-- TASK DESCRIPTION --
Set down the listing line for line, from the line containing "You are a GUI" through the line containing "[x=928, y=565]", with both of those lines included, and omit the pictures.

-- DATASET CONTENT --
═══
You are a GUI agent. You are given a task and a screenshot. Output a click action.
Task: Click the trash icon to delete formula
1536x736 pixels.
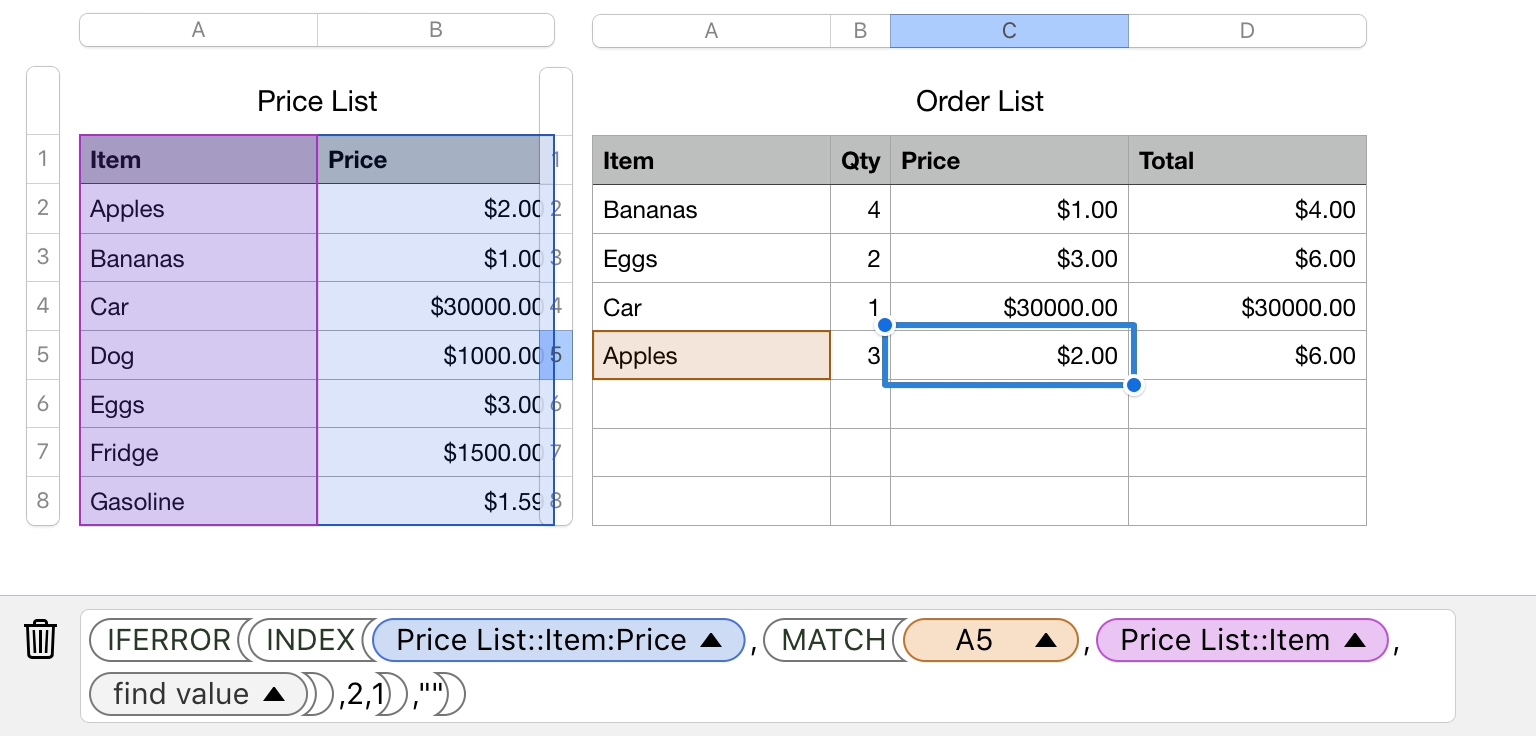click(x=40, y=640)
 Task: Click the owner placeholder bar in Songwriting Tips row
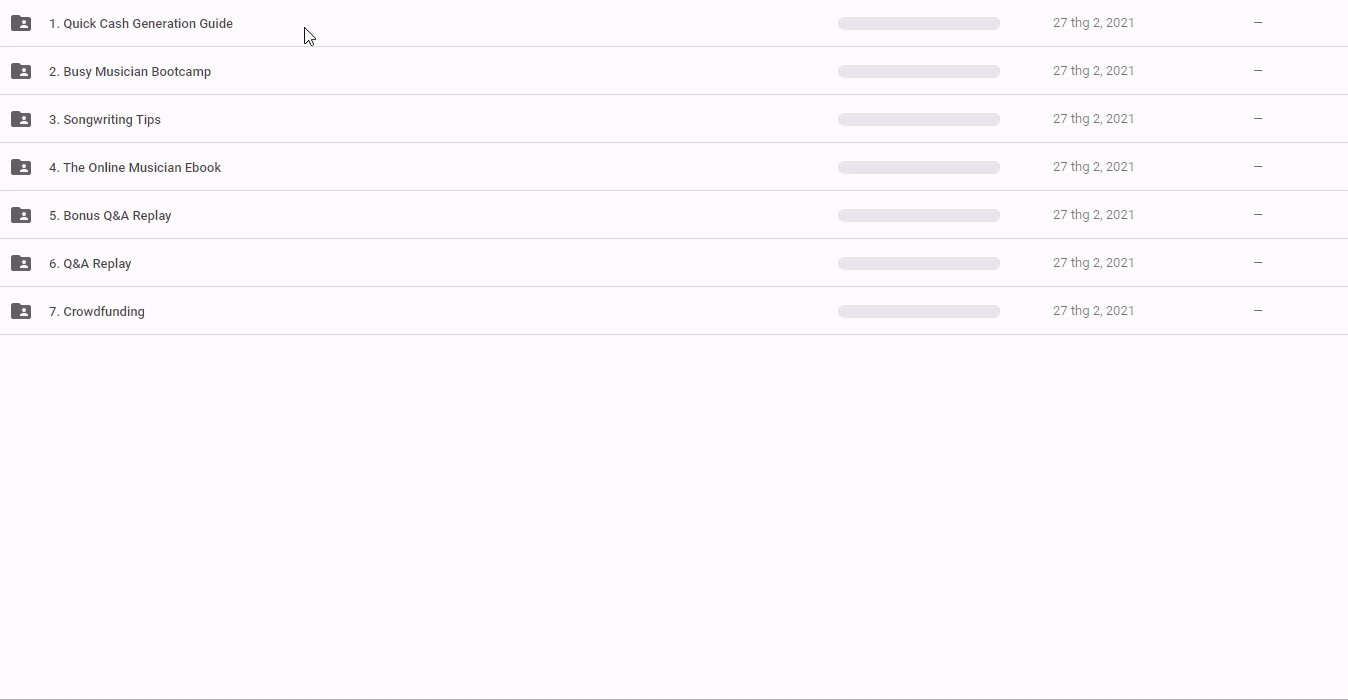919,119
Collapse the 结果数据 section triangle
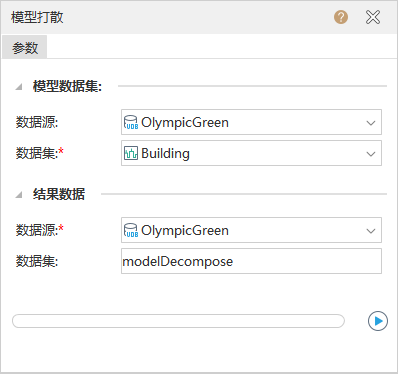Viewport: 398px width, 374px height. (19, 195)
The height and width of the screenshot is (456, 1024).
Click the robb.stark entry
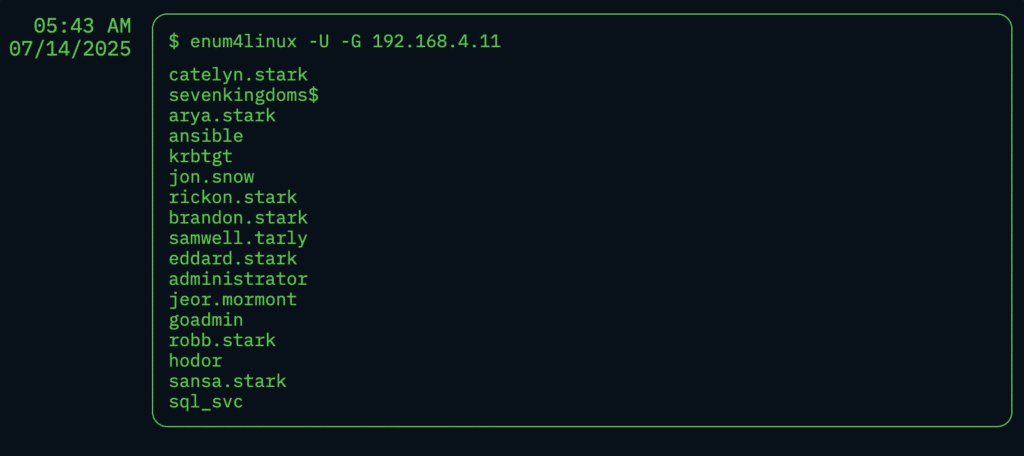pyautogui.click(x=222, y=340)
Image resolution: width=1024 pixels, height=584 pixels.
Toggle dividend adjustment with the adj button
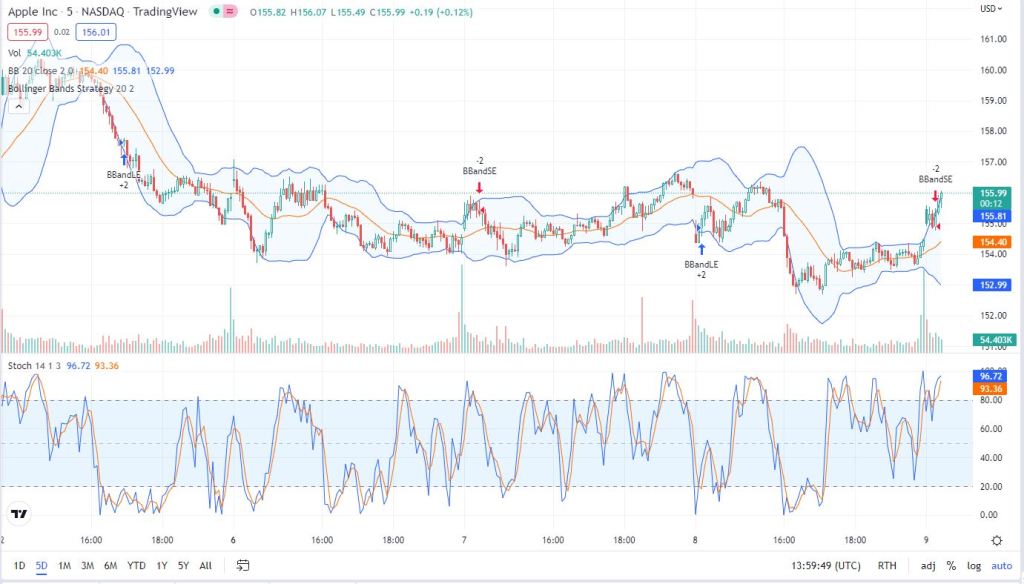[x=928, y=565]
═══
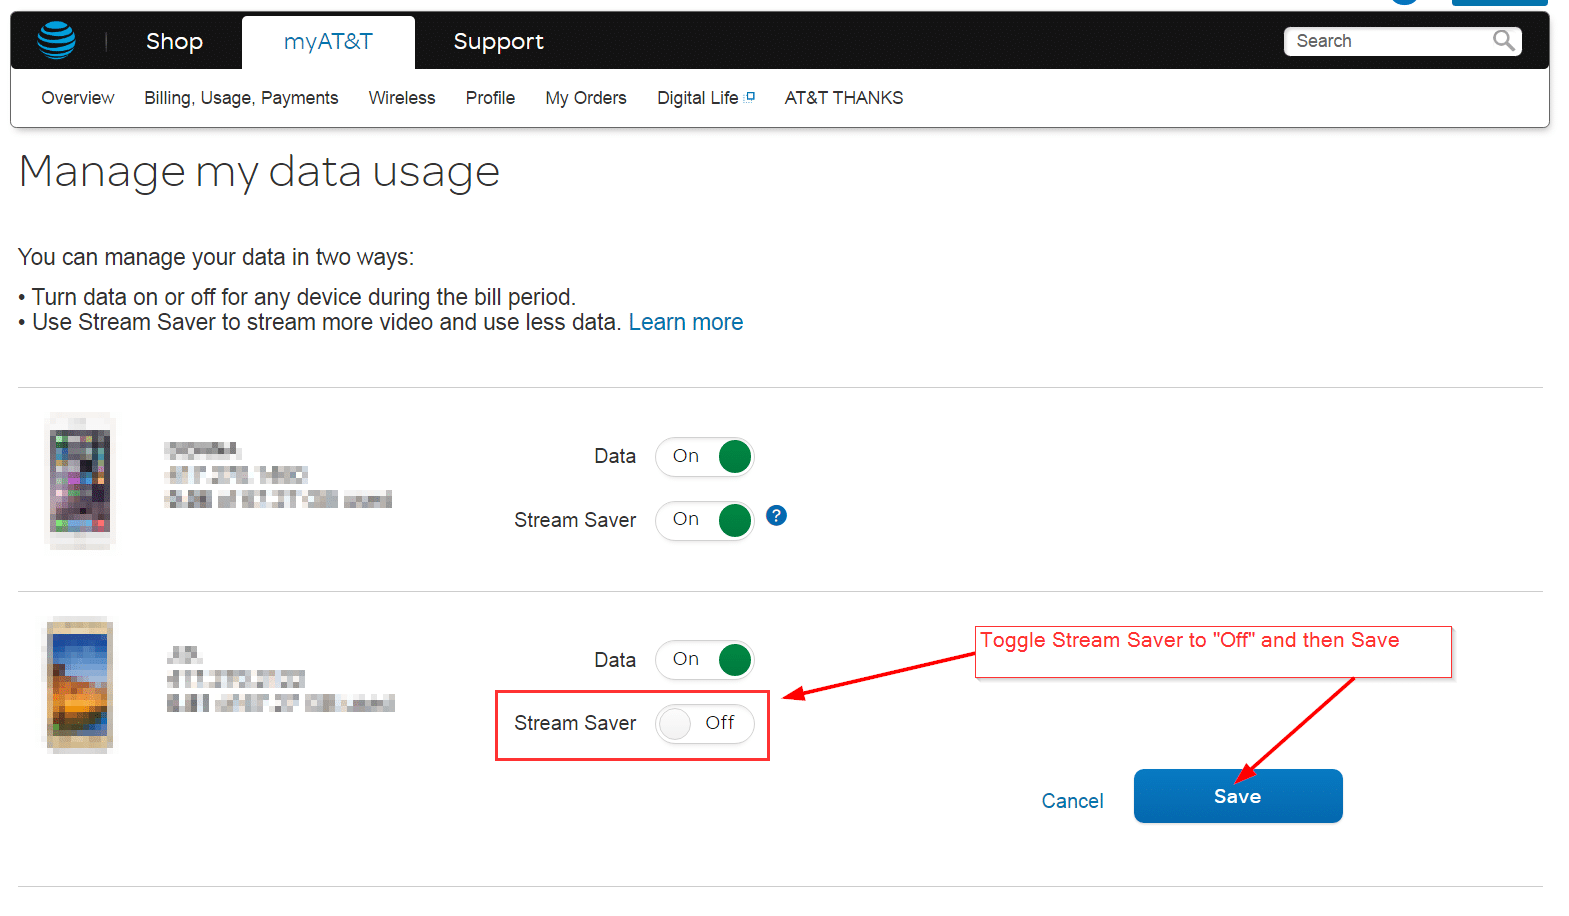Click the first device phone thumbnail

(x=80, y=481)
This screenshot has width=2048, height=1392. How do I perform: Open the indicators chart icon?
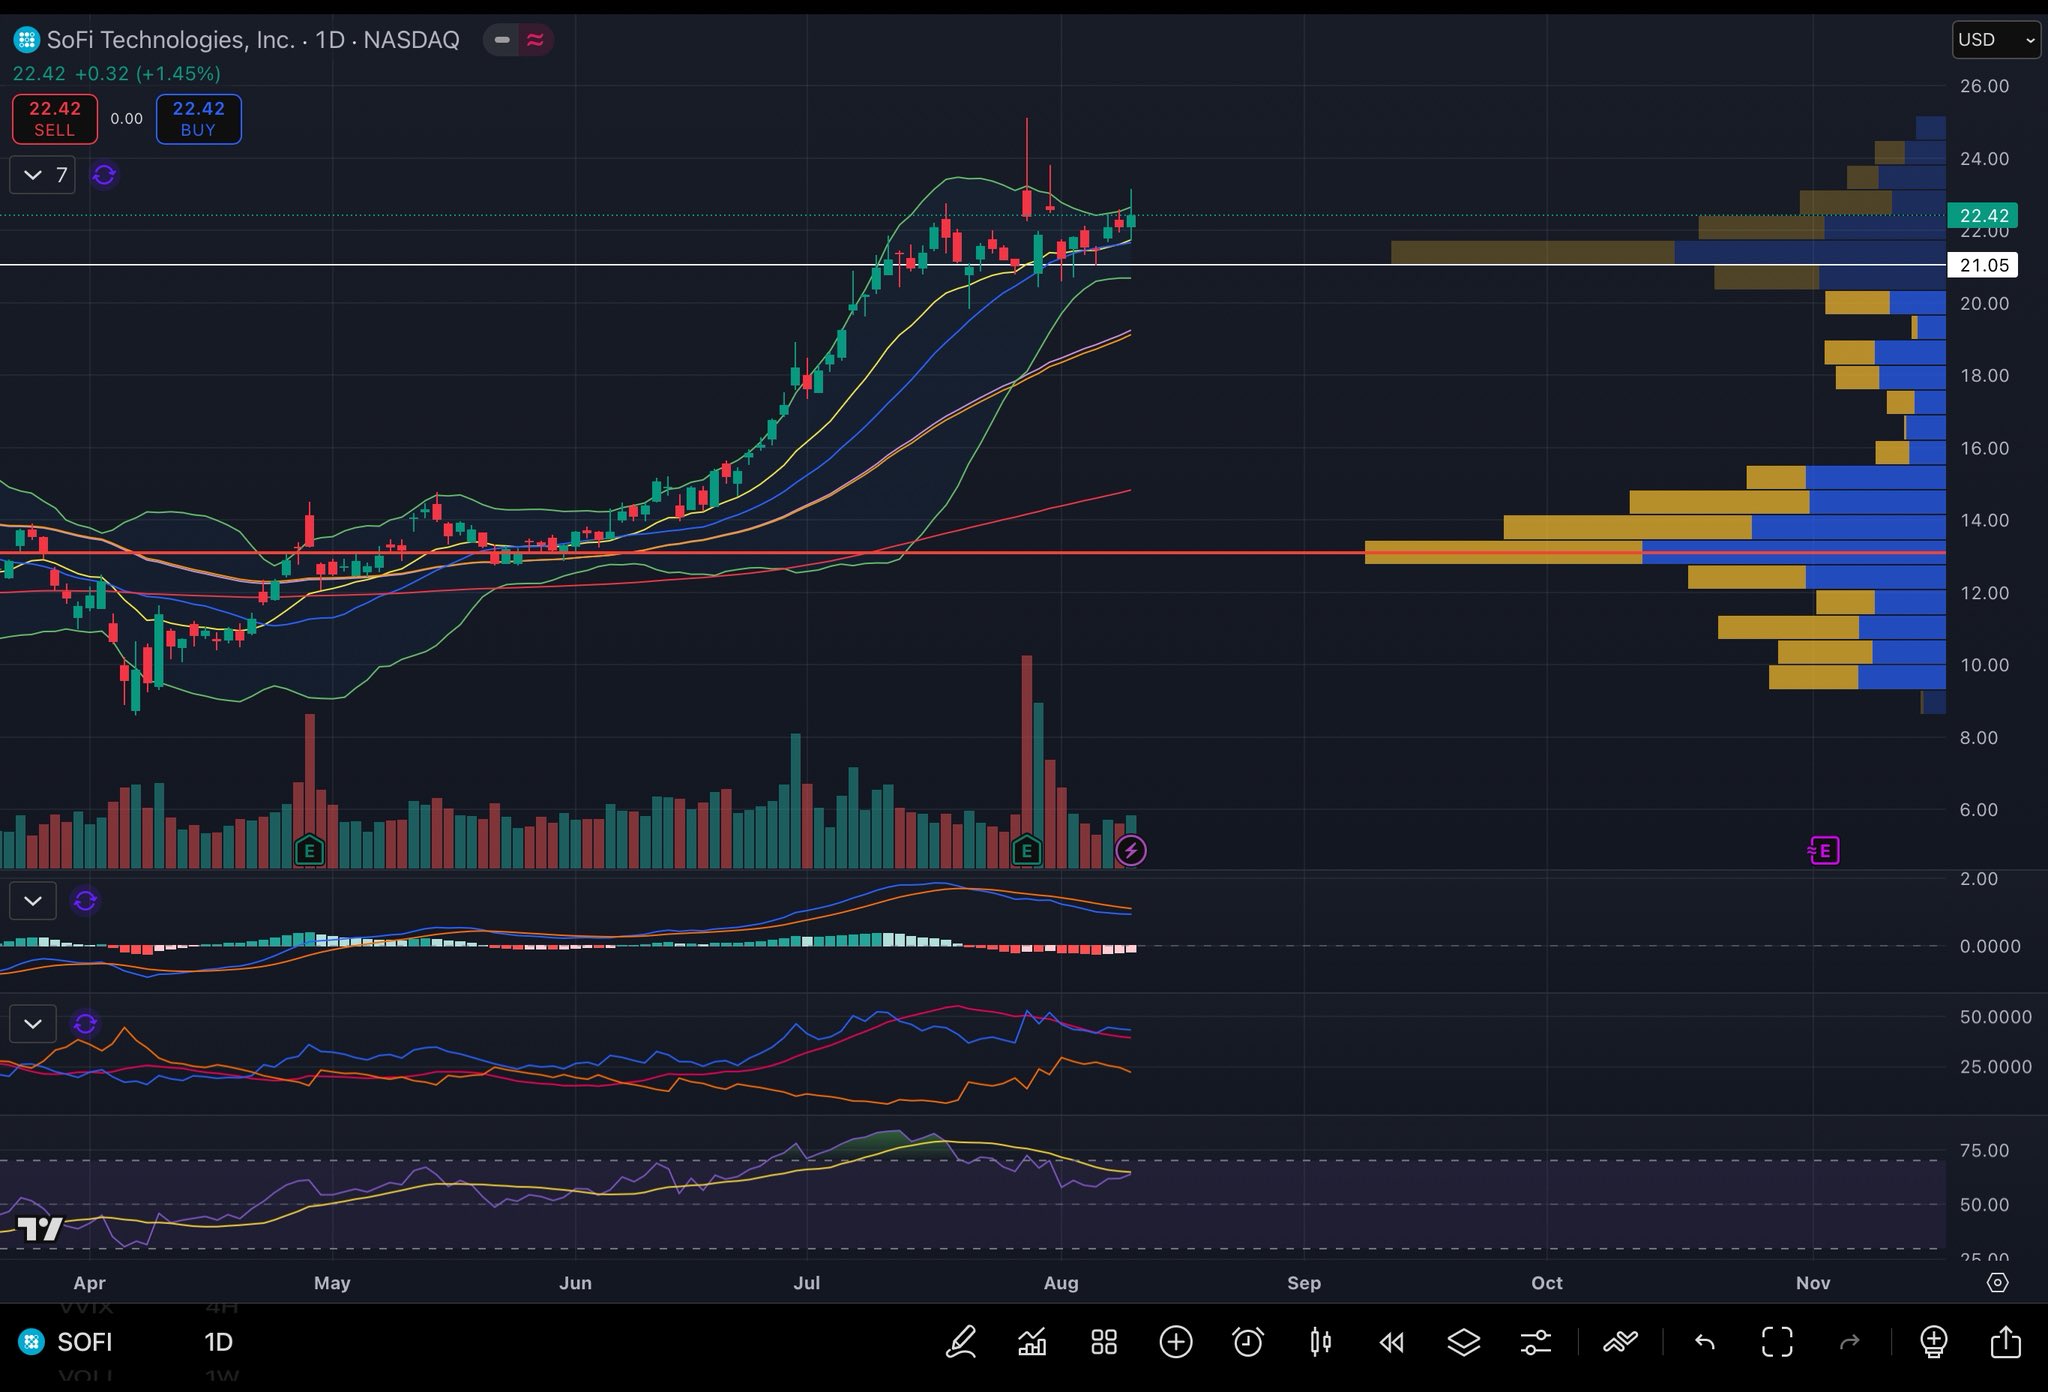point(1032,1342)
═══
-- SOLUTION TO THE EXERCISE --
You are a GUI agent. You are given a task and a screenshot. Output a click action.
Task: Click the trash icon to delete formula
1536x736 pixels.
click(x=40, y=640)
 Task: Click the owner placeholder bar in Songwriting Tips row
919,119
Collapse the 结果数据 section triangle
Viewport: 398px width, 374px height. (19, 195)
The height and width of the screenshot is (456, 1024).
Click the robb.stark entry
pyautogui.click(x=222, y=340)
Image resolution: width=1024 pixels, height=584 pixels.
Toggle dividend adjustment with the adj button
[x=928, y=565]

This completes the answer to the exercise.